■ Stated task ■
Answer these questions using the rail exemption notice:
(a) What percentage membership interest in CAD does Burenga hold?
(b) How many Class III rail carriers operating in New Jersey does CAD control?
(c) About how long is the BDR rail line that DSBR seeks to lease?

■ Reading text ■
- - -
Surface Transportation Board
- [Docket No. FD 36939]
Kean Burenga (Burenga) and Chesapeake and Delaware, LLC (CAD), each a noncarrier, have filed a verified notice of exemption under 49 CFR 1180.2(d)(2) to continue in control of Delaware and South Branch Railroad, LLC (DSBR), upon DSBR's becoming a Class III rail carrier. According to the verified notice, CAD controls three Class III rail carriers operating in the state of New Jersey.[1] The verified notice states that Burenga collectively controls five Class III rail carriers operating in the state of New Jersey.[2] According to the verified notice, CAD controls DSBR, while Burenga has specific ownership and managements interests in DSBR and the CAD Railroads. Specifically, the verified notice states that Burenga serves as the Chief Project Officer of CAD, holds a 25% membership interest in CAD, and sits on its Board of Directors.
This transaction is related to a concurrently filed verified notice of exemption in Docket No. FD 36938, Delaware and South Branch Railroad, LLC—Lease & Change of Operator Exemption—Black River & Western Corp. d/b/a River & Western Railroad, and Belvidere & Delaware River Railway Company, Inc., in which DSBR seeks Board approval to lease from Black River & Western Corp. d/b/a Black River & Western Railroad (BRW) and Belvidere & Delaware River Railway Company, Inc. (BDR), and operate, approximately 31.91 miles of rail line: (1) a 16.2-mile BRW rail line from milepost 0.0 at Lambertville, N.J., to milepost 16.2 at the connection with Norfolk Southern Railway Company at Three Bridges, N.J.; and (2) an approximately 15.71-mile BDR rail line from milepost 50.6 at Philipsburg, N.J., to milepost 34.89 at Alexandria Creek, N.J.
- - -
■ Dataset section ■
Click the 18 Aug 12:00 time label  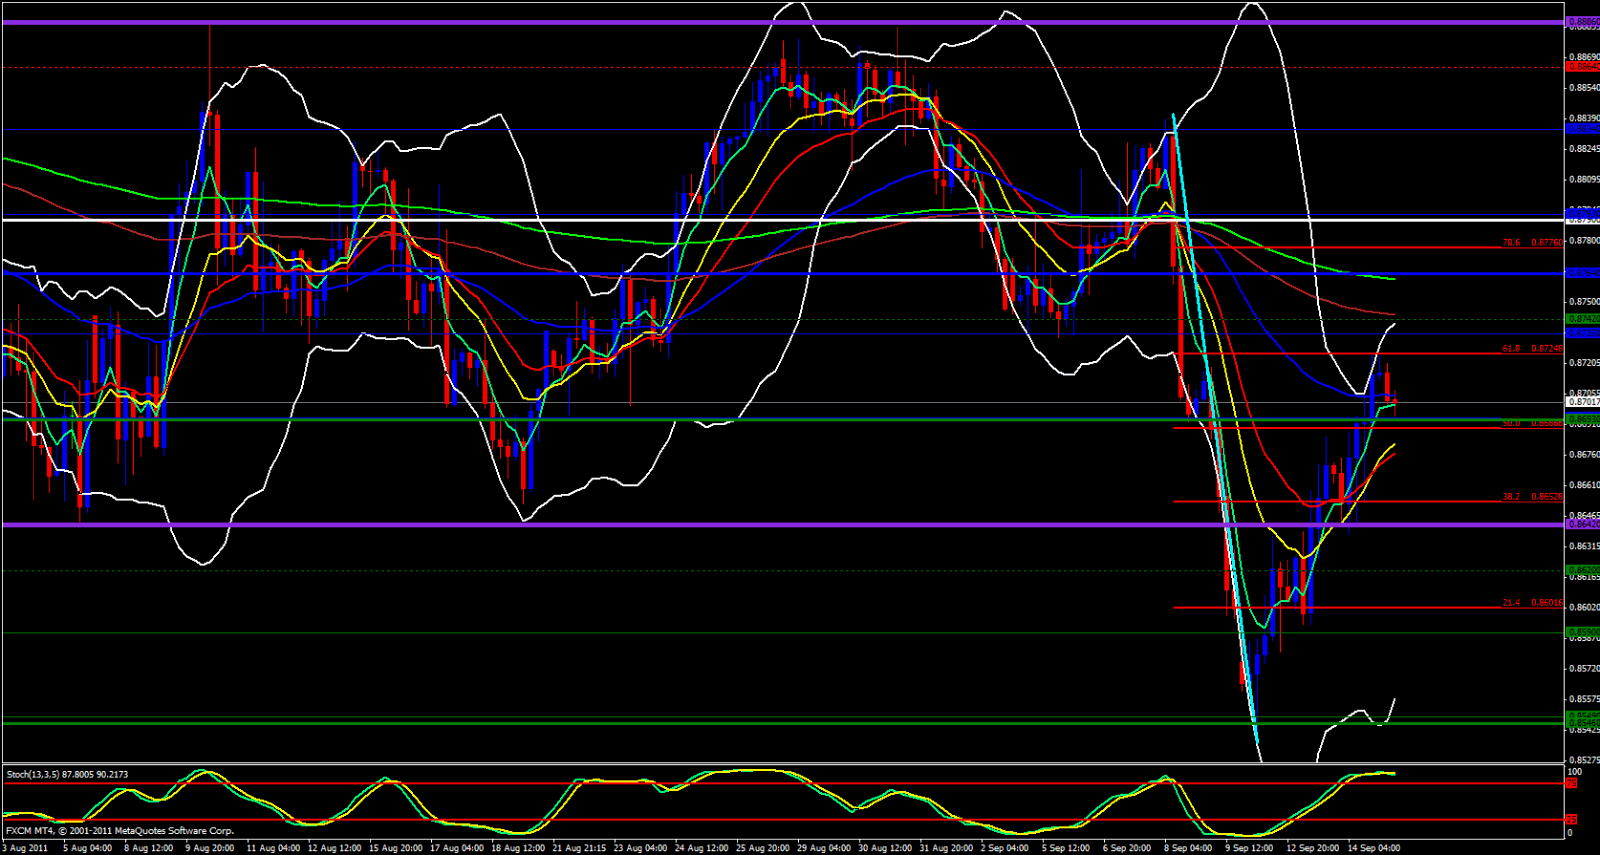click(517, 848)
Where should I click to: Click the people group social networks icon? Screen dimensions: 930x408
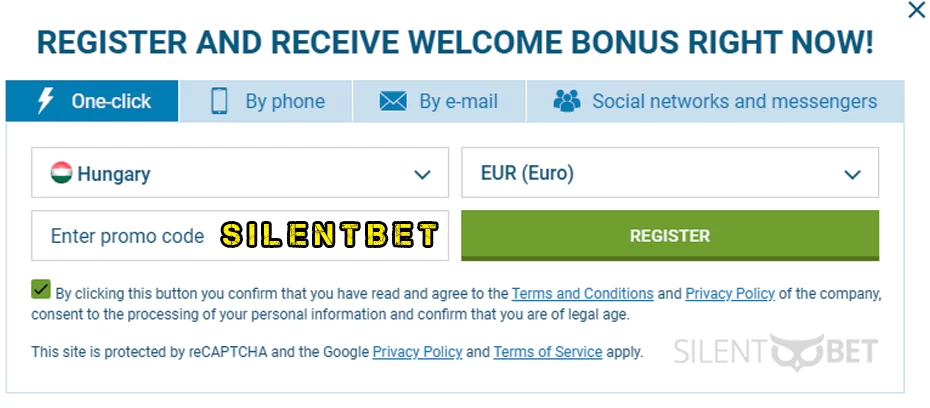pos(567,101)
- - -
■ The completed task ■
(a) Burenga holds a 25% membership interest in CAD.
(b) CAD controls three Class III rail carriers operating in New Jersey.
(c) The BDR rail line is approximately 15.71 miles long.